> _DATA FOR PROCESSING_:
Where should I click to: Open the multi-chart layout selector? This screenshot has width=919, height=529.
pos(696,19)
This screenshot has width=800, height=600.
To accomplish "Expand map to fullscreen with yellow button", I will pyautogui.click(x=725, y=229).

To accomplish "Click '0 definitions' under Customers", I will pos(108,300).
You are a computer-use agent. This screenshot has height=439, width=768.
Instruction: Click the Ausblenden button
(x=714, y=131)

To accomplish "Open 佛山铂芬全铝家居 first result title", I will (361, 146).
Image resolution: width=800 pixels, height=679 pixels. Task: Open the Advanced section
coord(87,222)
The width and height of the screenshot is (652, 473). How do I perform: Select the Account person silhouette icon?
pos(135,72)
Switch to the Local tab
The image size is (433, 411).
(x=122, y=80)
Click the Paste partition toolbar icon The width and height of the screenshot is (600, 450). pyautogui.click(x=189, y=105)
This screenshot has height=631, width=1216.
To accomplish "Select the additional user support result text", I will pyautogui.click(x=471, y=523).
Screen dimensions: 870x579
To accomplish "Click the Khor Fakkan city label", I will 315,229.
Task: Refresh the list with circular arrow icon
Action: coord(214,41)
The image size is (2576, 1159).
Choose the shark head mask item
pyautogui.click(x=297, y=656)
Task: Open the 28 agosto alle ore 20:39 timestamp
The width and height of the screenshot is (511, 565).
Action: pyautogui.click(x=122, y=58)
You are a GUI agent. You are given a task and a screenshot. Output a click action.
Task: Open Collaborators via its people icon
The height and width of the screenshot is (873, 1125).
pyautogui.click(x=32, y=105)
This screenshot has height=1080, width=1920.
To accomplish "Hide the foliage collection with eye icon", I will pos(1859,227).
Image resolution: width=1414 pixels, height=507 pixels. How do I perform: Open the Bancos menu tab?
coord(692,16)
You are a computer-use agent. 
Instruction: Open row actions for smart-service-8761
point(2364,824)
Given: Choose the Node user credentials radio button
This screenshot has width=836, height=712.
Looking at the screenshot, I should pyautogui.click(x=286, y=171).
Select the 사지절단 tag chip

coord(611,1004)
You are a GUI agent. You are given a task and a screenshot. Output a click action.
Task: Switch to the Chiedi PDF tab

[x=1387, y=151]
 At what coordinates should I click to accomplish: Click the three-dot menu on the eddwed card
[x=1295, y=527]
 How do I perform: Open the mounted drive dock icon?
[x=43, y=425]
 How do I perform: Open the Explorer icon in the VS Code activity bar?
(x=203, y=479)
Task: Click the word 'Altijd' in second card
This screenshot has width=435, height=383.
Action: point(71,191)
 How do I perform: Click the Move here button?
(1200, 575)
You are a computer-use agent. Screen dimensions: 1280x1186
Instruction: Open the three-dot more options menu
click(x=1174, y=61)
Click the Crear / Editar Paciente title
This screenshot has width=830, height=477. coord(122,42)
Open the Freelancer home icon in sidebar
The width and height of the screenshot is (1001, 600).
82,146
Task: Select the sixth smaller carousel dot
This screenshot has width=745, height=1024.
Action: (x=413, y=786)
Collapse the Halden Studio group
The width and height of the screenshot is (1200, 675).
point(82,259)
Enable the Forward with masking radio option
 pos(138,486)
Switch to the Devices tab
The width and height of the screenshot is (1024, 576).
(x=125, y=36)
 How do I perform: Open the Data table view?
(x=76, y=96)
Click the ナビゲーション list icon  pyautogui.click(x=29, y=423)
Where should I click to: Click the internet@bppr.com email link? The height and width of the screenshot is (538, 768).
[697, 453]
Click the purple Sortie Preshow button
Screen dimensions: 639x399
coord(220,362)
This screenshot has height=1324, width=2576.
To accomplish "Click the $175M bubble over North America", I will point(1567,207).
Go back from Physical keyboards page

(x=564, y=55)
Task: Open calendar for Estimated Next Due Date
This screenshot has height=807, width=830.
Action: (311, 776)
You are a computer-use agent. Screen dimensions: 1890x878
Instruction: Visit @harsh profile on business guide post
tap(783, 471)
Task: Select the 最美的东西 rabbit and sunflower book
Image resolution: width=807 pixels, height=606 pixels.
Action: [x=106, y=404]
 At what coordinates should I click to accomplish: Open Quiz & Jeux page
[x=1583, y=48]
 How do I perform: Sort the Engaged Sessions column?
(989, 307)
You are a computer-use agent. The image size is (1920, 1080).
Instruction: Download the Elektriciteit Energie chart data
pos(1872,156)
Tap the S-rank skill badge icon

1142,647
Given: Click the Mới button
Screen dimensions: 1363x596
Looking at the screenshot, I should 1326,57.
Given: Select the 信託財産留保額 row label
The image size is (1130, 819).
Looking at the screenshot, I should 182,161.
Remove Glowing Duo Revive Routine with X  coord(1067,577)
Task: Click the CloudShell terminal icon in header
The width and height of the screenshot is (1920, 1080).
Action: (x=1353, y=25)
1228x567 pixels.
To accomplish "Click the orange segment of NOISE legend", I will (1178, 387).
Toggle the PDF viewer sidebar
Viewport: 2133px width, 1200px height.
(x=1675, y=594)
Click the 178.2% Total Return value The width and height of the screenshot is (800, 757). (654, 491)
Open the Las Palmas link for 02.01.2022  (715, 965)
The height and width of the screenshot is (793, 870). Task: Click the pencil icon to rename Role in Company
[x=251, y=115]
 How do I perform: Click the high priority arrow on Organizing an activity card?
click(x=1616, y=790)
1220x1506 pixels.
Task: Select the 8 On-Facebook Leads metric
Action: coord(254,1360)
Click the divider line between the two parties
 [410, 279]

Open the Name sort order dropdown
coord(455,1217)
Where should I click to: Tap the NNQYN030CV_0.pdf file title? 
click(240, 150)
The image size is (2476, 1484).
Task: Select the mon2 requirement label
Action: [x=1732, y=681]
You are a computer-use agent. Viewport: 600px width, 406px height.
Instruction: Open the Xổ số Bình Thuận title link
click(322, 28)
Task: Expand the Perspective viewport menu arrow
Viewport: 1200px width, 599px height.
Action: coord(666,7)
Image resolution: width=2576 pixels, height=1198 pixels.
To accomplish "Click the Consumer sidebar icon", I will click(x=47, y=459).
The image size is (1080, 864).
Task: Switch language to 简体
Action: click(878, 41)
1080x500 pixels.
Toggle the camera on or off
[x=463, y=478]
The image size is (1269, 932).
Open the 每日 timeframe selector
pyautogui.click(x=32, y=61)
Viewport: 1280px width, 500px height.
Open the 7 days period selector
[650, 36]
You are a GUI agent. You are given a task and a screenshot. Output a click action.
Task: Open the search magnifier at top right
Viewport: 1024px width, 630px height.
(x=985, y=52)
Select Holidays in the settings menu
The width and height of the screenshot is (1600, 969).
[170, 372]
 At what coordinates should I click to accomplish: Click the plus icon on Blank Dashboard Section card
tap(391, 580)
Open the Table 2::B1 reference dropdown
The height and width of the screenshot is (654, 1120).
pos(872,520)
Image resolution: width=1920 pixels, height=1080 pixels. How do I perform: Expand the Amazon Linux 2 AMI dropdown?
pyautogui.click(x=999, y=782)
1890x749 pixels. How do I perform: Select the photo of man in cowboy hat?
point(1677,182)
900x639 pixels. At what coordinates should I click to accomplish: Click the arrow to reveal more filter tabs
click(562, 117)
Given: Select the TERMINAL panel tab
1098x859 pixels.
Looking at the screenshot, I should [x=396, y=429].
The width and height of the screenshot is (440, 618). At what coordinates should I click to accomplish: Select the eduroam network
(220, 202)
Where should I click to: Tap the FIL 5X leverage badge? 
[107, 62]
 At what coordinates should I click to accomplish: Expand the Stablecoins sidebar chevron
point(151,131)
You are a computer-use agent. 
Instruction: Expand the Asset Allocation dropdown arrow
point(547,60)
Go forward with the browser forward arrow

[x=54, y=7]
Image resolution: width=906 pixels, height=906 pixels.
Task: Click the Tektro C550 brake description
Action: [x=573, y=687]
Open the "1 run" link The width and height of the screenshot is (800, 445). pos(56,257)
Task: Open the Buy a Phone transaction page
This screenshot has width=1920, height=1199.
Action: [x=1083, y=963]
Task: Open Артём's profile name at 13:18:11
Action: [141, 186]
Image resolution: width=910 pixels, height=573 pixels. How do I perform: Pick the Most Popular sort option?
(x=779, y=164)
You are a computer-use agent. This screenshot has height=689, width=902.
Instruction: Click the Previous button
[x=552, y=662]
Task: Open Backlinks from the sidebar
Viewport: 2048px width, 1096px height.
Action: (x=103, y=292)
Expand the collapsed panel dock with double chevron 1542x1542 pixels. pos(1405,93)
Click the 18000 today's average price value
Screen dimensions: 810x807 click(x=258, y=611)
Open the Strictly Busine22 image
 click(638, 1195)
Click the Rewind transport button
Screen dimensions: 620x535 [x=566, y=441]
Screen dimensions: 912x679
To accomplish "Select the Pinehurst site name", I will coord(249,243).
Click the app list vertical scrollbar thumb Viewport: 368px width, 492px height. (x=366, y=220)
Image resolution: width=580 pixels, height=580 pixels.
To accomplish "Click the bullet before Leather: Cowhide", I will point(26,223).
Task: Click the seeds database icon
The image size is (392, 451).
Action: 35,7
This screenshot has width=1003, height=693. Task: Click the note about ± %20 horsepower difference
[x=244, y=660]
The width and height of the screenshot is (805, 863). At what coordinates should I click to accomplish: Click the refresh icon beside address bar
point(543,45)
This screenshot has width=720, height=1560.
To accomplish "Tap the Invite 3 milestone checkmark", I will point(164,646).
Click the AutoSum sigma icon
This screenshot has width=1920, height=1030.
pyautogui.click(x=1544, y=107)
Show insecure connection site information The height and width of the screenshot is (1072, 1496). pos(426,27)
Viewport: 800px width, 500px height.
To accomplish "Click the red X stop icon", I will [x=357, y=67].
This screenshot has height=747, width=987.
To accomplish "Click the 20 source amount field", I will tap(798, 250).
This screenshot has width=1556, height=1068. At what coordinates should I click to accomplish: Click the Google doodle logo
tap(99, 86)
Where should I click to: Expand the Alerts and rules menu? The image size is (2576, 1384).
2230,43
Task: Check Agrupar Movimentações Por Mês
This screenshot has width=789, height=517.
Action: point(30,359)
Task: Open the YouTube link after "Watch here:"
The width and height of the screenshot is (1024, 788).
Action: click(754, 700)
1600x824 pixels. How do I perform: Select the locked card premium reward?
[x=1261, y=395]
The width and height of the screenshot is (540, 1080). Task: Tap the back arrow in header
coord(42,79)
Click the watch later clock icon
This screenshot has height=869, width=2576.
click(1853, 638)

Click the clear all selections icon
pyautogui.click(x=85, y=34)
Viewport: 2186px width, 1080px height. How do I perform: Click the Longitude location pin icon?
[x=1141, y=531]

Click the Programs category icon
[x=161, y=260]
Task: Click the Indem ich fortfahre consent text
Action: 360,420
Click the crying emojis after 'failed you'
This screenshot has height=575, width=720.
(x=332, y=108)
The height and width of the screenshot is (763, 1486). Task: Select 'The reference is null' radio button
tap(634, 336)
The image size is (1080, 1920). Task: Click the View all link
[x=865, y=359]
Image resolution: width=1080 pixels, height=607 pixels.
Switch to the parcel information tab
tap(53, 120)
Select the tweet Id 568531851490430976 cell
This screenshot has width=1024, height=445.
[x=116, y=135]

> _SET PROBLEM_:
Copy the records above exactly as they appear, starting at the line that contains "Task: Open the 28" and ending at the line that contains "I will pos(1859,227).".

> _WRITTEN REPLY_:
Task: Open the 28 agosto alle ore 20:39 timestamp
The width and height of the screenshot is (511, 565).
Action: pyautogui.click(x=122, y=58)
You are a GUI agent. You are given a task and a screenshot. Output a click action.
Task: Open Collaborators via its people icon
The height and width of the screenshot is (873, 1125).
pyautogui.click(x=32, y=105)
This screenshot has height=1080, width=1920.
To accomplish "Hide the foliage collection with eye icon", I will pos(1859,227).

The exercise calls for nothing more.